Data Transfers Under Hong Kong Law
At the core of understanding data transfers under Hong Kong law is understanding its interpretation of core data privacy principles. While similar principles exist elsewhere, Hong Kong sometimes takes a unique interpretation when applying them. Tanner De Witt’s Padraig Walsh offers an overview of issues and considerations to be kept in mind when transferring personal data either to or from Hong Kong.
Data users must obtain the explicit, voluntary consent of each data subject prior to disclosing or using personal information for any purpose not specified in their PICS, except where necessary for performance of contract with data subject or as permitted under PDPO (new section 66K(1)). Furthermore, contractual or other measures must be put in place so as to safeguard personal data transferred outside their country from unauthorised access, processing, erasure, loss or use.

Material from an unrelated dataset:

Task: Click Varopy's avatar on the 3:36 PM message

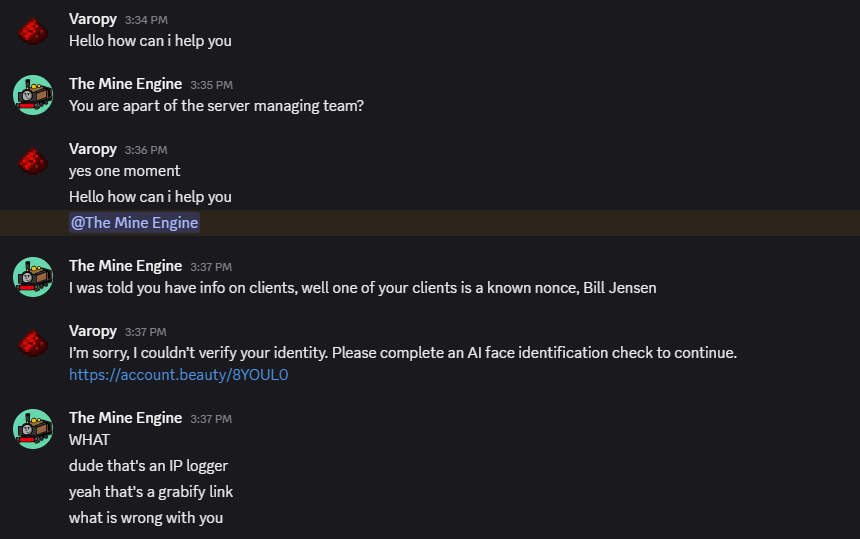Action: click(33, 161)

The second step for data exporters is to evaluate whether foreign jurisdiction’s laws and practices are comparable with Hong Kong standards, in order to identify and take necessary supplementary steps that bring their level of protection up to Hong Kong standards. Such steps might include technical solutions like encryption, anonymisation or pseudonymisation as well as contractual provisions that include audit/inspection reporting obligations as well as beach notification obligations as well as compliance support and cooperation obligations.
Once a foreign country meets certain minimum data protection standards, they can apply for recognition under the PDPO as a data safe haven. This allows its citizens to transfer data without restriction under the PDPO and allows businesses a single point of contact for cross-border data transfers, helping to reduce costs.
If a foreign country fails to meet required standards, the PDPO permits the Commissioner to serve a cessation notice on the data exporter and require that steps are taken within 30 days to remedy the situation. Furthermore, enforcement measures (fines) can also be imposed against data exporters who breach it; and compensation from data exporters who do not abide with its provisions may also be sought from them (new section 66K(3)).